Arnott’s Have Released Their Monte Carlo Recipe To Save You From Having To Make Another Sourdough While In Iso!
If you’ve made enough sourdough loaves and banana breads to last a life time then back up cause Arnott’s have just revealed their secret Monte Carlo biscuit recipe and we can’t wait to try it!
Disclaimer here. The Monte Carlo is not our favourite Arnott’s bickie but it is the first to be released, so fingers crossed we get the Kingston one soon cause let’s be honest, that’s by the far the most superior one!
Arnott’s biscuit chef person Vanessa Horton says that she’s already tested and adapted a bunch of the iconic Aussie bickies for people to make at home, so chances are we’ll have the recipes for the whole damn Assorted Cream’s by the end of isolation. (We probably won’t fit through the door to get out but we’ll deal with that later!)
“We know how important our biscuits are to Australians, both locally and living abroad, in helping them come together with family and friends and feeling connected,” she said. “That’s why I’ve personally adapted and tested each of the “secret” recipes we’re revealing to the public, so they can find new ways to come together and share a biscuit, in this time of need.”
So get the kids into the kitchen and start baking peeps. Check out the recipe below:
Arnott’s Monte Carlo Biscuit Secret Recipe
Prep time: 10 mins
Cook time: 14 mins
125gm butter, softened
½ cup (125g) caster sugar
½ tsp finely grated lemon rind
1 tsp vanilla essence
2 tbsp golden syrup
40g desiccated coconut
1½ cups (240g) plain flour
¾ cup (150g) pure icing sugar
2 tsp milk
Preheat oven to 170°C.
Line a baking sheet with baking paper.
In a medium mixing bowl place butter, sugar, lemon rind, vanilla and golden syrup. Beat for approx. one minute. Add egg and beat for a further minute. Do not overbeat. Stir in sifted flour and coconut until well combined.
Place half the dough mixture on a piece of baking paper and wrap to form a log.
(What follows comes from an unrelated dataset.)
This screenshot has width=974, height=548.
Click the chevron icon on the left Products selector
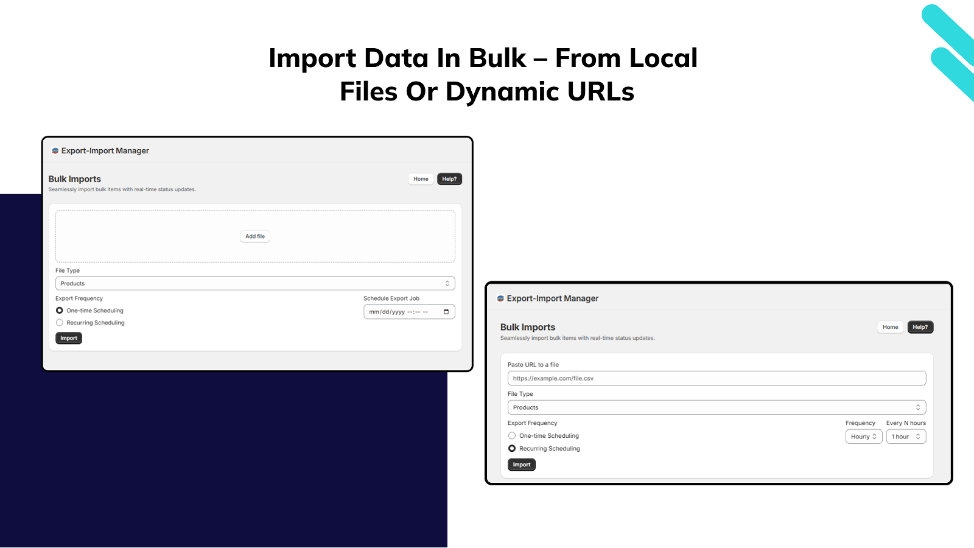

Repeat with remaining dough mixture.
Place in refrigerator for 15 minutes or until slightly firm. Using a serrated knife, cut into 8mm slices. Place on the baking sheet and bake for 14 minutes or until golden.
Allow to cool on the tray for five minutes then place on a cooling rack to cool.
For the cream filling, place butter, sugar and milk in a medium bowl and beat until light and fluffy.
Sandwich cooled biscuits with jam and cream.